Technology

Russia backtracks on internet governance proposals

Terry Kramer
The US ambassador to the conference had said he was "disappointed" by the Russian-backed proposals

Russian-backed proposals calling for 193 countries to be given "equal rights to manage the internet" have been pulled at a UN conference in Dubai.

The US had threatened to block the suggested additions to an international communications treaty.

It wants the treaty to make minimal reference to the internet, warning to do otherwise risks state interference.

Russia and its partners are now redrafting their document and are expected to submit it later.

Attendees at the World Conference on International Telecommunications (Wcit) have until Friday to renegotiate the 24-year-old treaty.

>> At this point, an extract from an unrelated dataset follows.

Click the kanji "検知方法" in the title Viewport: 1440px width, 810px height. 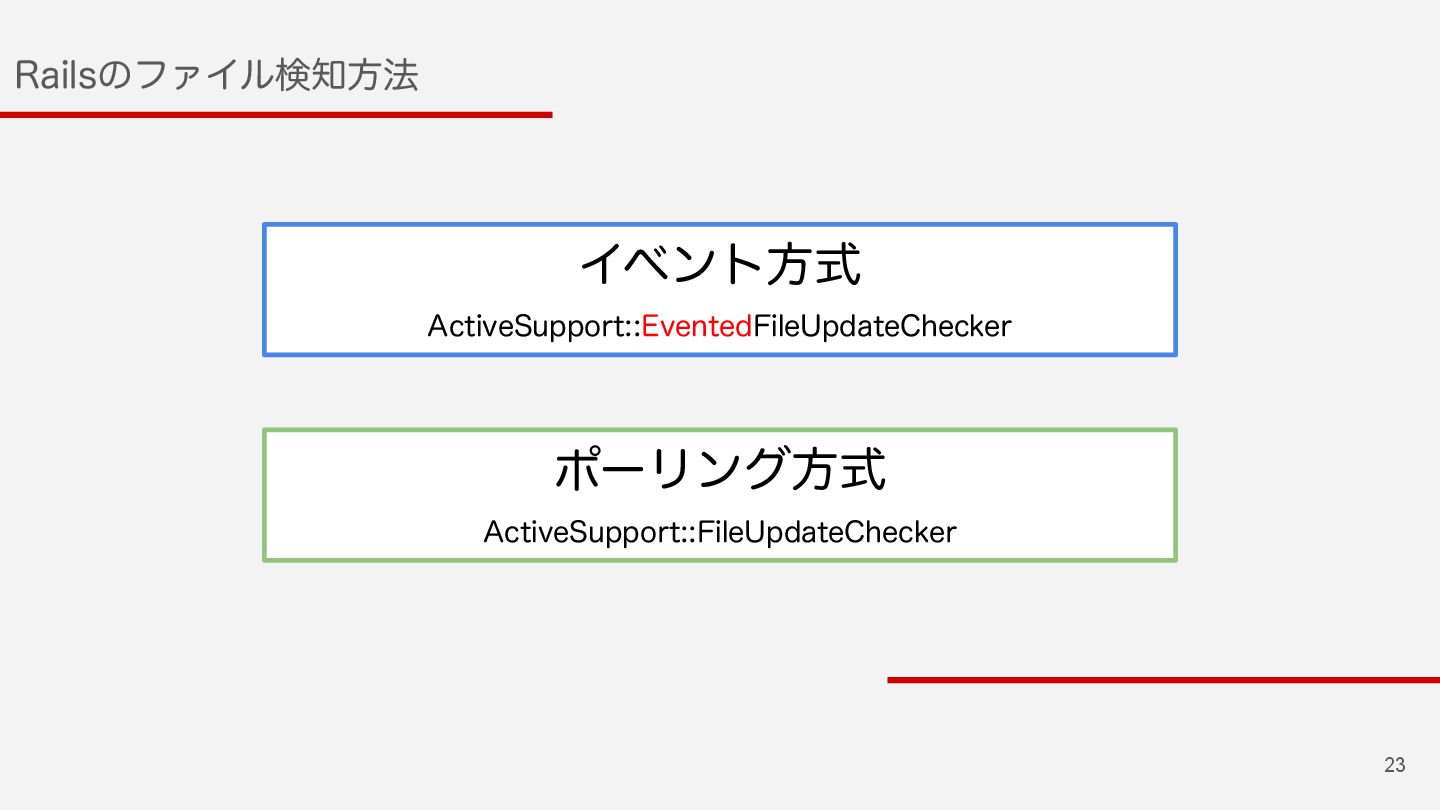point(346,76)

The UN agency hosting the event - the International Telecommunication Union (ITU) - had earlier pledged not to put any disputed changes to a majority vote, saying there had to be full consensus.

Internet addresses

Russia had first put forward its net governance proposal ahead of the conference, but it emerged on Friday that it had found support from other countries.

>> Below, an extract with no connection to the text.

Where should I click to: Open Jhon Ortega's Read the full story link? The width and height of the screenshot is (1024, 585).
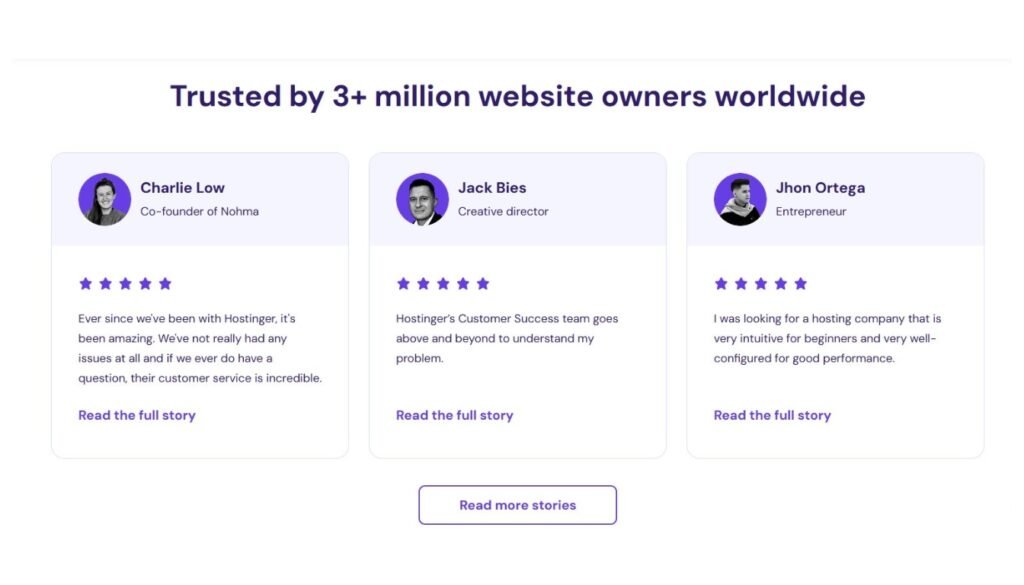point(772,415)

The United Arab Emirates announced the details would be submitted to the ITU at the beginning of this week. But before that could happen a draft of the proposals was published by website Wcitleaks.

It revealed that the UAE, China, Saudi Arabia, Algeria and Sudan were the other countries signed up to the so-called "compromise document".

Wcitleaks also named Egypt, but it issued a statement to say that it did not support the proposals.

One of the most controversial suggestions was a call for member states to be given equal rights to manage "internet numbering, naming, addressing and identification resources".

This would mark potentially mark a shift from the current system in which the US government decides who runs the Internet Assigned Numbers Authority (Iana) - the body responsible for regulating the net's address system.

It has this power as a legacy of its funding for Arpanet - a precursor to the internet which helped form its technical core.

While some other countries see this as an anachronism, the US says it allows it to ensure that technical experts can make "agile, rapid-fire decisions" about the net's development as part of multi-stakeholder organisations, and to change this would risk the process getting slowed down by bureaucracy.

Exterior of conference
The UN's conference is being held in Dubai

It also makes a wider point that attempts to add sections to the treaty about the internet could later by used by governments to legitimise interference into the operations of internet service providers (ISPs) and cloud-based operations such as Google or Facebook, "opening the door to censorship".

However, others says the references are needed to help countries co-ordinate cybersecurity and anti-spam efforts.

Revised proposals

After the US made clear that it would oppose the document's proposals its backers subsequently decided not to file it in its current state.

The ITU says it expects an amended version will be delivered later, but adds that it will not released it for public view until it has been translated into a range of other languages.

The US gave a guarded response to the news.

"While this is a welcome development, these issues will continue to be on the table for discussion in other forms during the remainder of the conference," said the US ambassador to Wcit, Terry Kramer.

Wcit conference
Delegates at the conference have until Friday to agree the text of the revised treaty

"The United States will continue to make the case that Wcit should maintain the scope of the international telecommunication regulations and resist proposals to extent that scope into internet governance or content."

The Russia-backed group has not issued a statement at this time, however the ITU stresses that if the revised document is still opposed by the US, it will not be adopted.

"If it contains text that doesn't have majority support it won't be acceptable to the conference," a spokeswoman told the BBC.

"So they're trying to remove the bits that people won't agree to and see where people might be prepared to bend a little bit."